A certain melancholy and a sense of grave injustice reminiscent of that which pervades Tristes Tropiques, Lévi-Strauss’s magnum opus, is present in Clastres’ Chronicle of the Guayaki Indians, and is even detectable in some of the essays I have discussed in this overview, scholarly conventions notwithstanding. In Clastres’ quasi-apocalyptic vision, the state has done what it set out to do, what it projected as the inevitable sign of progress: under different guises but essential in form, it has nearly succeeded, and soon enough will have totally succeeded, in erasing difference, in homogenizing, in reducing and compressing, drawing everything and everyone into its mass…
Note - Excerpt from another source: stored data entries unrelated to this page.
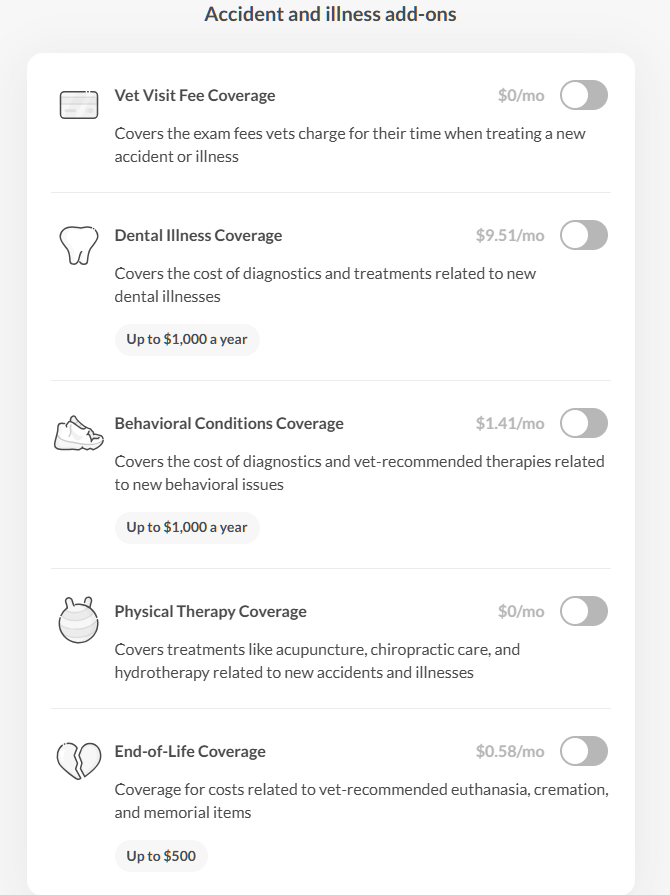Screen dimensions: 670x895
Task: Click the credit card icon for Vet Visit Fee
Action: click(79, 104)
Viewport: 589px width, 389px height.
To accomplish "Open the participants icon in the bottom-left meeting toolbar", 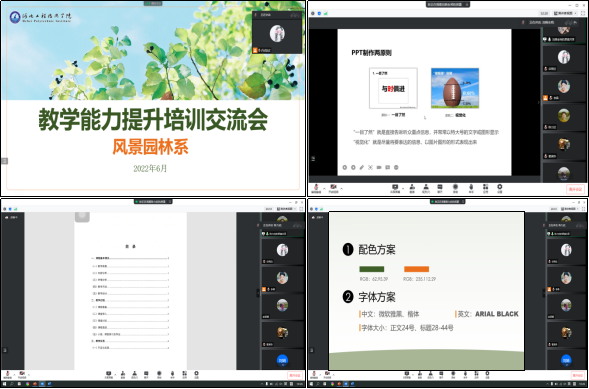I will [134, 374].
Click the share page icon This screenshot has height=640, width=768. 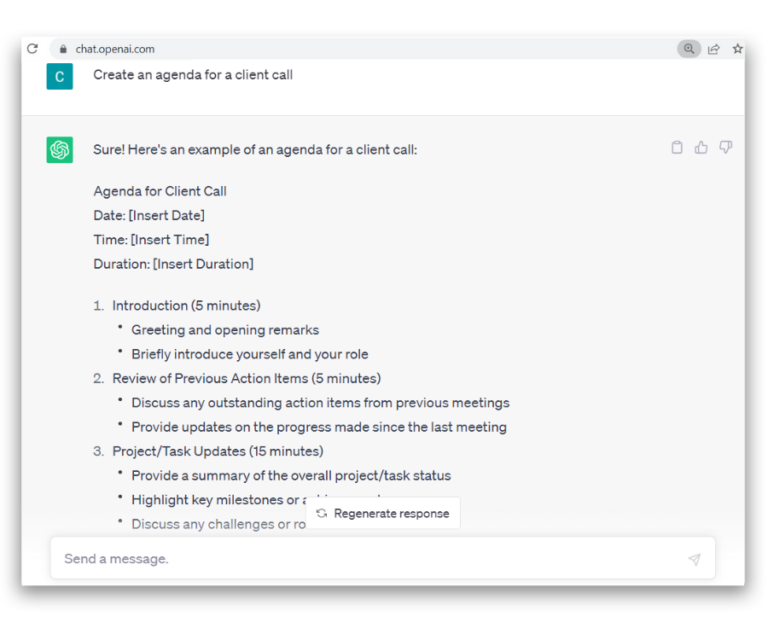click(714, 48)
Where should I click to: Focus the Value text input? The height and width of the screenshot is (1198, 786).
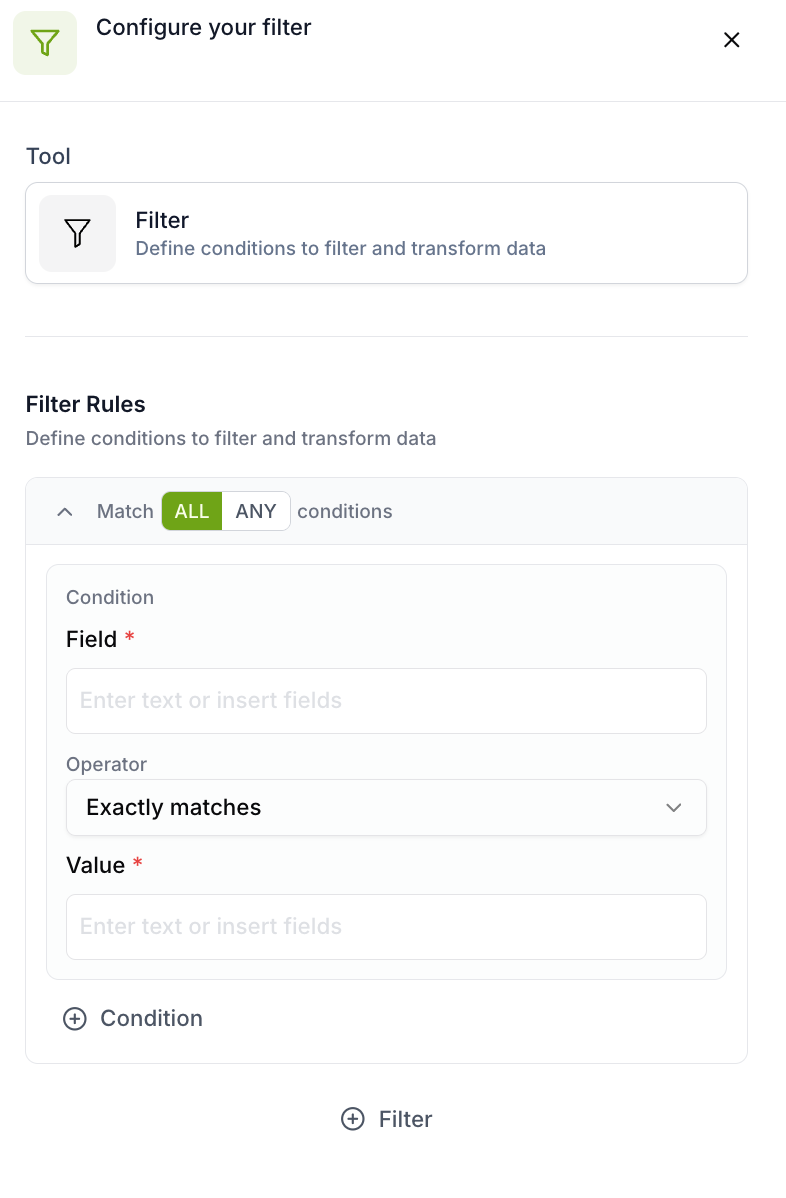click(386, 926)
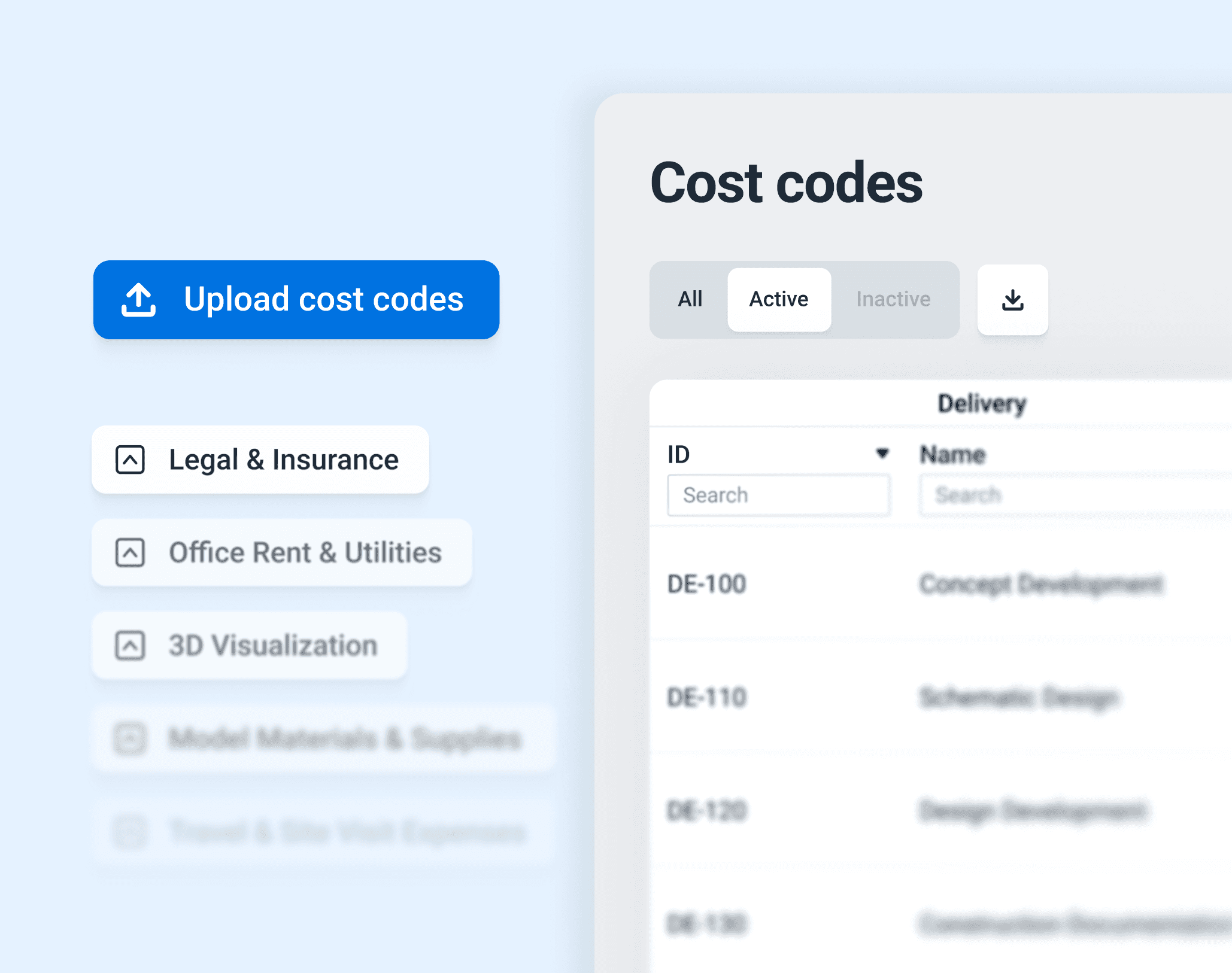Select the Office Rent & Utilities item
Screen dimensions: 1232x973
click(281, 552)
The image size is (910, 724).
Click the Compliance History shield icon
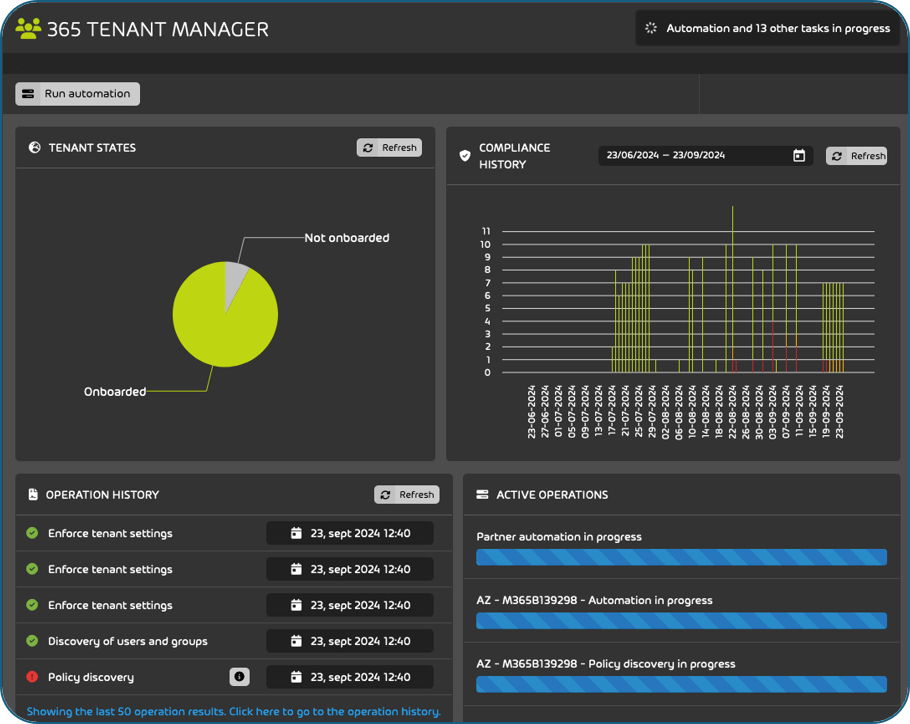(463, 155)
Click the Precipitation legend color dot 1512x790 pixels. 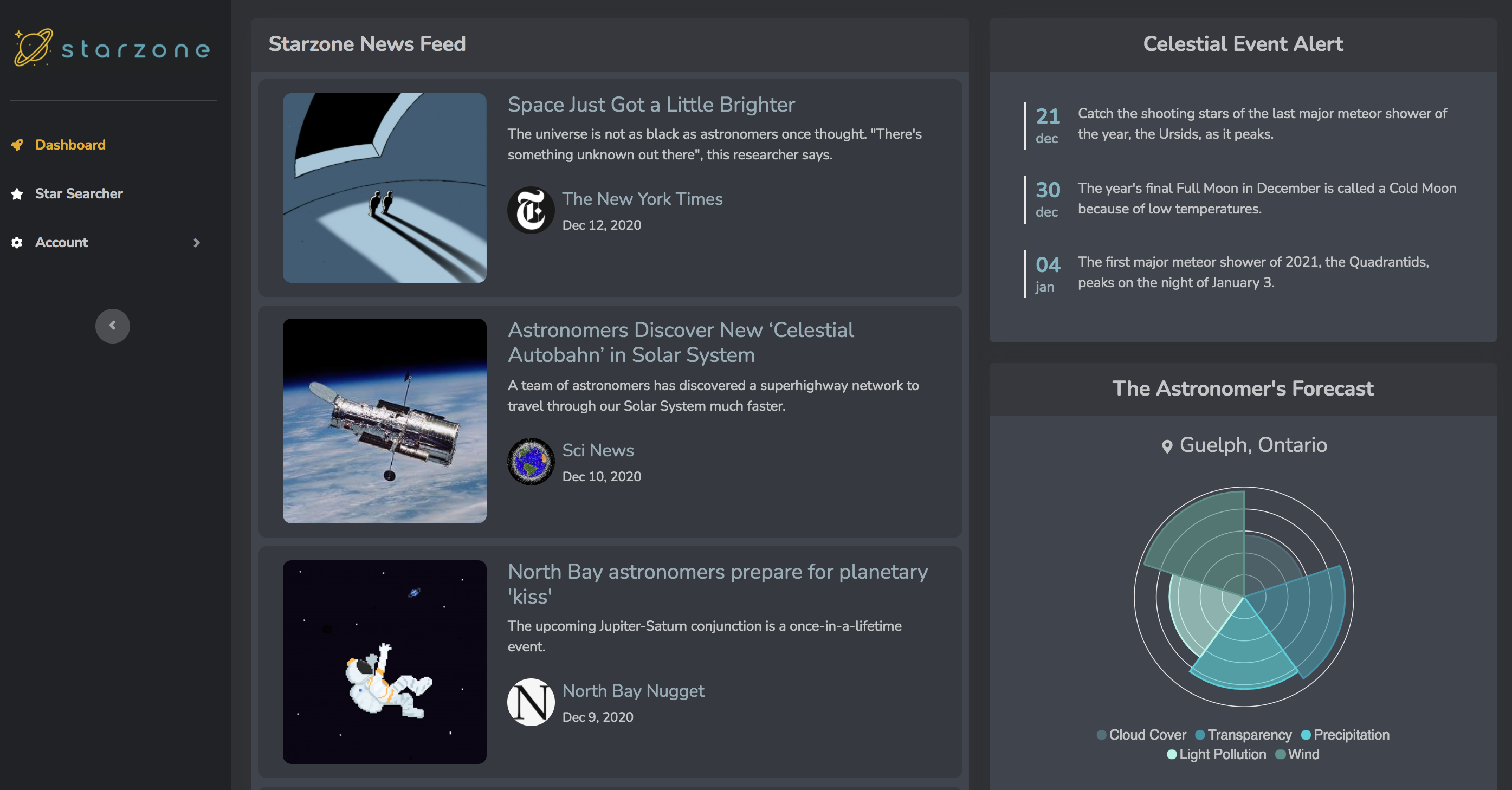pyautogui.click(x=1306, y=735)
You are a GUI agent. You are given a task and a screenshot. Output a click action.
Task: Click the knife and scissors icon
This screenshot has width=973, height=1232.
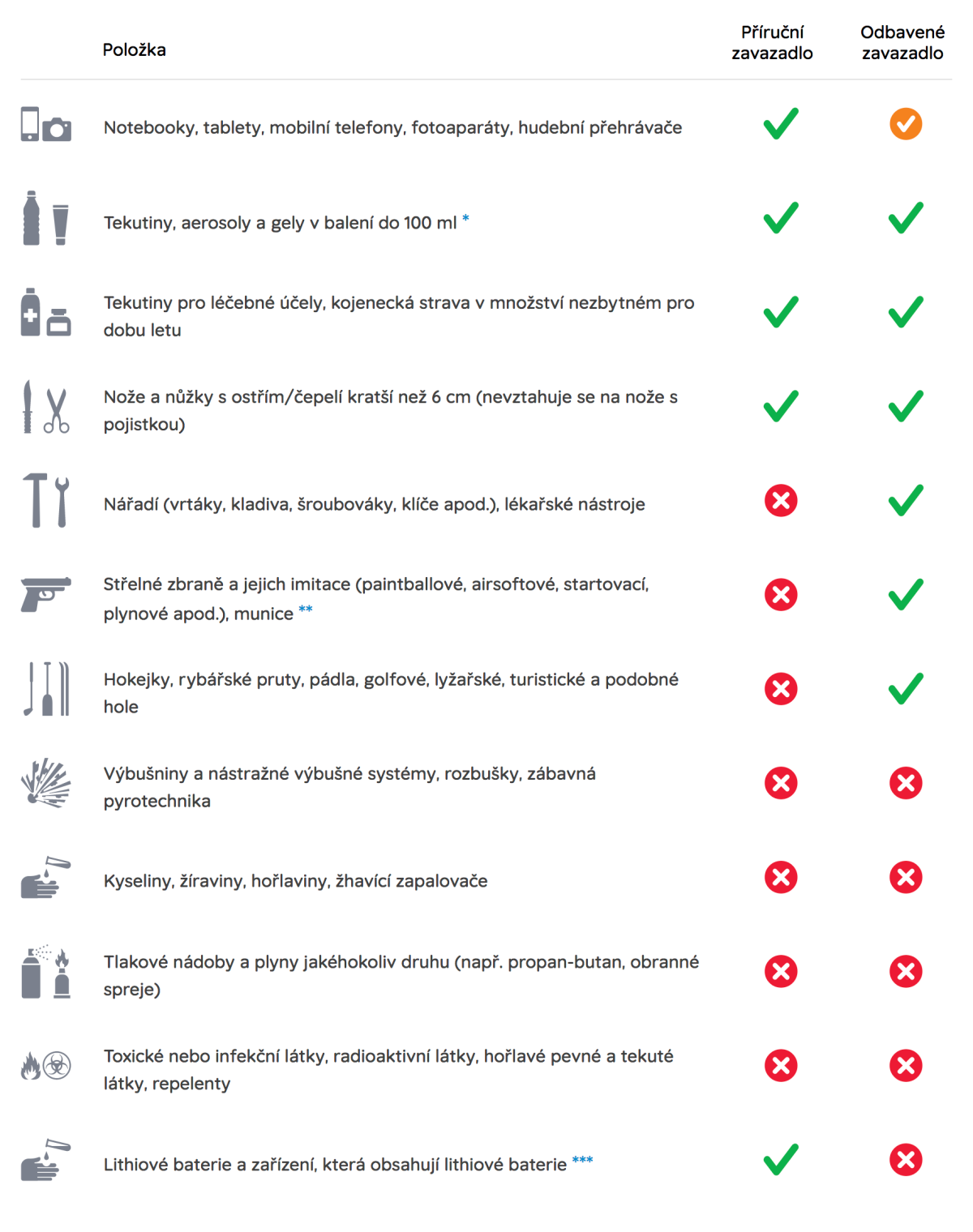[x=45, y=407]
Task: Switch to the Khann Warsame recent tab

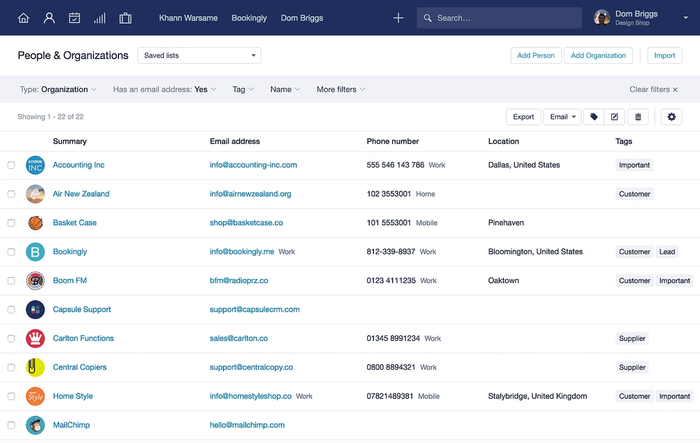Action: (x=187, y=18)
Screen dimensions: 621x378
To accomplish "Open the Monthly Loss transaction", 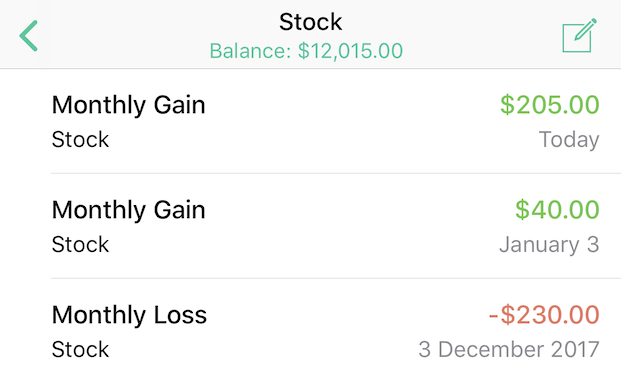I will [x=310, y=329].
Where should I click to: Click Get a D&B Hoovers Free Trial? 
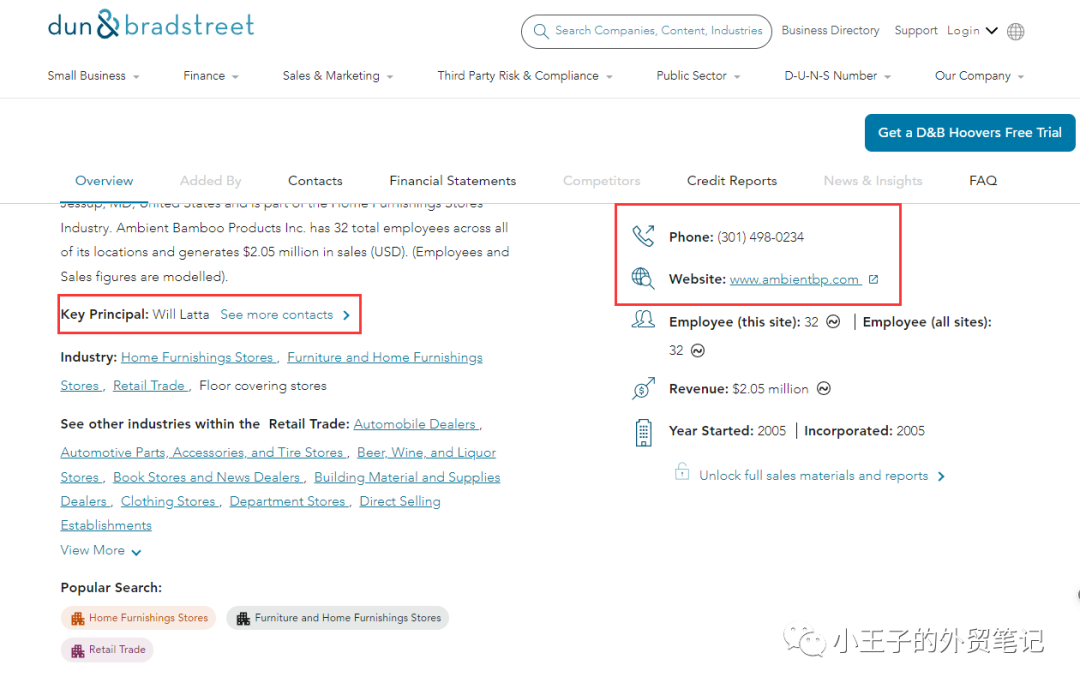pos(969,132)
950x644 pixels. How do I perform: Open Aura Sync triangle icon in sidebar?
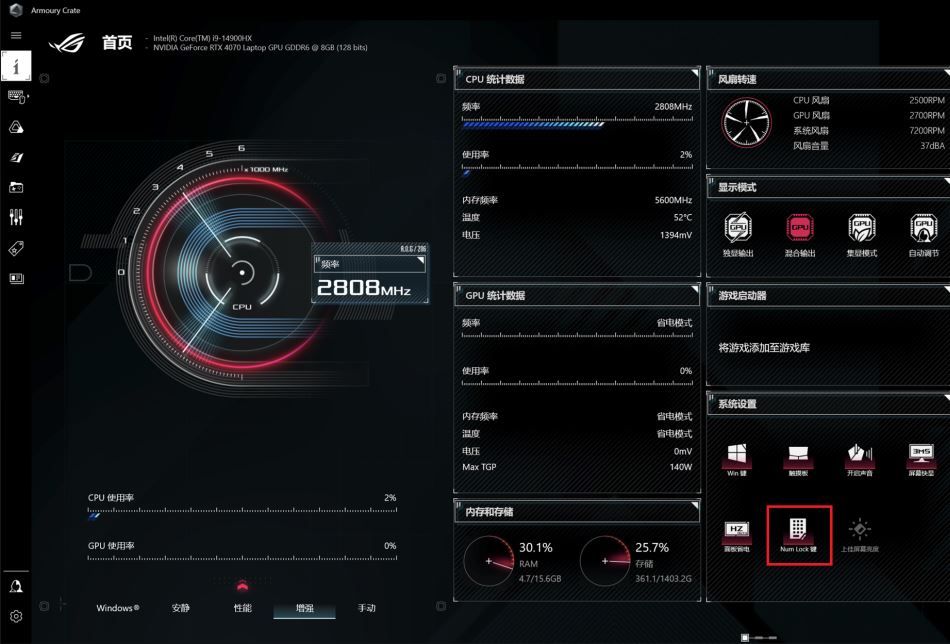(x=16, y=127)
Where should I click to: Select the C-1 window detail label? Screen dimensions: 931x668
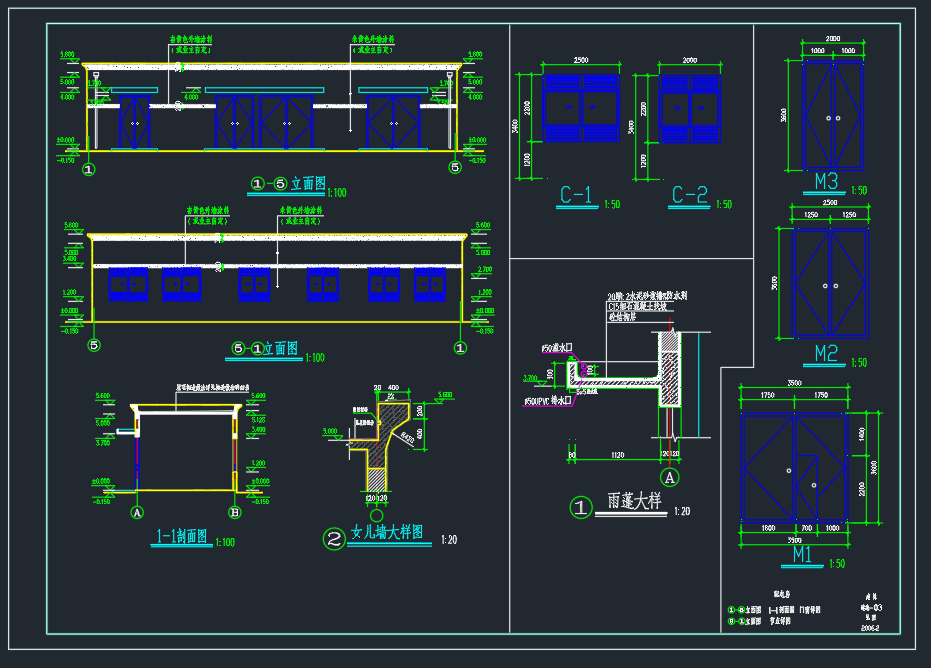tap(576, 196)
But Clastres was wrong. Insofar as he projected the imminent demise of the Indigenous groups he worked with, history has proven him wrong–all the cultures he worked with, far from remaining trapped in a past from which they could not escape, soon to be swept aside by the unstoppable advance of modernity and the state (as Clastres seems to have imagined), remain vigorous still today. And there is an uncomfortable exoticism and primitivism in his thought that has rightly been criticized as romantic and Othering. As one reviewer of Chronicle of the Guayaki Indians has aptly put it,

“Clastres presents his sensational findings in the most neutral way possible: to see everything in the Atchei’s way of life, even their cannibalism, as eminently reasonable, as exemplary of what in his conclusion he calls ‘the Atchei’s piety, the gravity of their presence in the world of things and the world of beings’ and ‘their exemplary faithfulness to a very ancient knowledge that our own savage violence has squandered,’ is to undermine his claim to knowledge along with the authority of whiteness that his scientific search had presumed. And yet it’s hard to forgive him that assumption of authority, or his belief that the Atchei were doomed. In 2008 an Atchei woman was appointed Minister of Indigenous Affairs in Paraguay.”

And yet, though wrong in his pessimism about Indigenous futures–and perhaps wrong in some of his more generalizing theoretical claims, too–what Clastres shows us, as all good thinkers do, is that alternative ways of being are possible, that what is now is not what always was nor what always must be. The ineffaceable mark of difference, of alternate possibility, can still be evoked to remind us of what must not be forgotten.